DIRECTION: Collect every line from the entries below that contains the word "want", and copy each of those lines in full.

Click-target data:
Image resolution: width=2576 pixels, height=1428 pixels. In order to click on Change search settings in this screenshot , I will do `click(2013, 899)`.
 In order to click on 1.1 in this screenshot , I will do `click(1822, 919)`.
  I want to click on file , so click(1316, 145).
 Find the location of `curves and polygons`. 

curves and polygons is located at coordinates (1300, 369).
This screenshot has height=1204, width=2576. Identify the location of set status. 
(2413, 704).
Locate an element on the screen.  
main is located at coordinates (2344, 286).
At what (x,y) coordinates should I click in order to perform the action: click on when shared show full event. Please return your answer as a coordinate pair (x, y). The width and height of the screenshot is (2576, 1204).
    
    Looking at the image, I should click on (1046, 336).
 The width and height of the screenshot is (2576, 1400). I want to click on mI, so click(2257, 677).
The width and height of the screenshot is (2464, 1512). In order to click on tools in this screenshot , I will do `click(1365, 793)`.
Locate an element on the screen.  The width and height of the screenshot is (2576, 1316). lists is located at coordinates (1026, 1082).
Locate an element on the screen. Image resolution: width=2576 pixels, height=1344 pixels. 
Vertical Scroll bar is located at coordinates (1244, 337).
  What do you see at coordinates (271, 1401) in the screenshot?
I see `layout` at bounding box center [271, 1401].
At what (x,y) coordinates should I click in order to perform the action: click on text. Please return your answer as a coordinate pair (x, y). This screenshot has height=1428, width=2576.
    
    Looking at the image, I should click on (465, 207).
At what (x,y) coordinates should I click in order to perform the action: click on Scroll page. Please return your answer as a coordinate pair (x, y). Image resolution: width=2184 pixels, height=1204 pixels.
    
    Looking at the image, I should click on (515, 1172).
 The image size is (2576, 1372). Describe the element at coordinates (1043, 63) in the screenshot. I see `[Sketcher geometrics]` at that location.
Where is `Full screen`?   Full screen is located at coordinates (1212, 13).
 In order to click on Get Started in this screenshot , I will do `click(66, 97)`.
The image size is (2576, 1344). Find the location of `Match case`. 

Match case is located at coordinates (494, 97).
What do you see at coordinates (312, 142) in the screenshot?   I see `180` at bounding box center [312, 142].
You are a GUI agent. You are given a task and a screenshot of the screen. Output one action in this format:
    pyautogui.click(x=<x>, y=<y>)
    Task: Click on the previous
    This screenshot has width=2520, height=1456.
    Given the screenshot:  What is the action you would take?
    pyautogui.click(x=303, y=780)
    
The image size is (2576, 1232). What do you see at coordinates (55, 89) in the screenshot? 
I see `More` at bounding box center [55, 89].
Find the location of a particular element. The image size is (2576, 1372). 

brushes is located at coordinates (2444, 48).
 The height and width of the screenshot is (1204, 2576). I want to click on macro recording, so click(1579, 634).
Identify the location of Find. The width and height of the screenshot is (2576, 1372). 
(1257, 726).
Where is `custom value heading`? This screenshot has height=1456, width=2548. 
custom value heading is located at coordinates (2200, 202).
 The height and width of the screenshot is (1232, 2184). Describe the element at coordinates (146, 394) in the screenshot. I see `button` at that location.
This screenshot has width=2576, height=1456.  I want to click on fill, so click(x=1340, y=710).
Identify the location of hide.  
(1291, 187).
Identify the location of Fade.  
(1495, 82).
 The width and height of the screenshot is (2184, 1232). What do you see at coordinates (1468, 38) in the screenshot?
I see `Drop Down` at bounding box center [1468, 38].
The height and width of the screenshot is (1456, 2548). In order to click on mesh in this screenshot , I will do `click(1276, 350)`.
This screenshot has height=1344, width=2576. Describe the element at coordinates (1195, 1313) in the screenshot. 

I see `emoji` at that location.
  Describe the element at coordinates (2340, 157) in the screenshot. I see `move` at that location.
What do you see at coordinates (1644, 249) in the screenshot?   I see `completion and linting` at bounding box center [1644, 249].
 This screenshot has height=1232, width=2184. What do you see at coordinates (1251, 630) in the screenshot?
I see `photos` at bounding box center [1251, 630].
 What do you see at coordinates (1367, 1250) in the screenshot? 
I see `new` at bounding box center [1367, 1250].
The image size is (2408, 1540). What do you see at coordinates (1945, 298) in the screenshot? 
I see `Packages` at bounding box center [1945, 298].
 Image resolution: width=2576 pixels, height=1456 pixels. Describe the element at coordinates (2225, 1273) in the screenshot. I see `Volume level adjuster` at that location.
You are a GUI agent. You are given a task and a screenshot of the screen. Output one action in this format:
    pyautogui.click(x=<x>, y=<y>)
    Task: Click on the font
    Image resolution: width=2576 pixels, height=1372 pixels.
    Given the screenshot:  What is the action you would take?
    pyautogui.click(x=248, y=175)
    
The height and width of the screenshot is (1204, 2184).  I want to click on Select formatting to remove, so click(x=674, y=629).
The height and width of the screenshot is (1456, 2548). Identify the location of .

FULL OUTPUT:
  I want to click on file , so click(1316, 145).
 The width and height of the screenshot is (2576, 1400). I want to click on mI, so click(2257, 677).
 The height and width of the screenshot is (1204, 2576). I want to click on macro recording, so click(1579, 634).
This screenshot has width=2576, height=1456.  I want to click on fill, so click(x=1340, y=710).
The height and width of the screenshot is (1204, 2184).  I want to click on Select formatting to remove, so click(x=674, y=629).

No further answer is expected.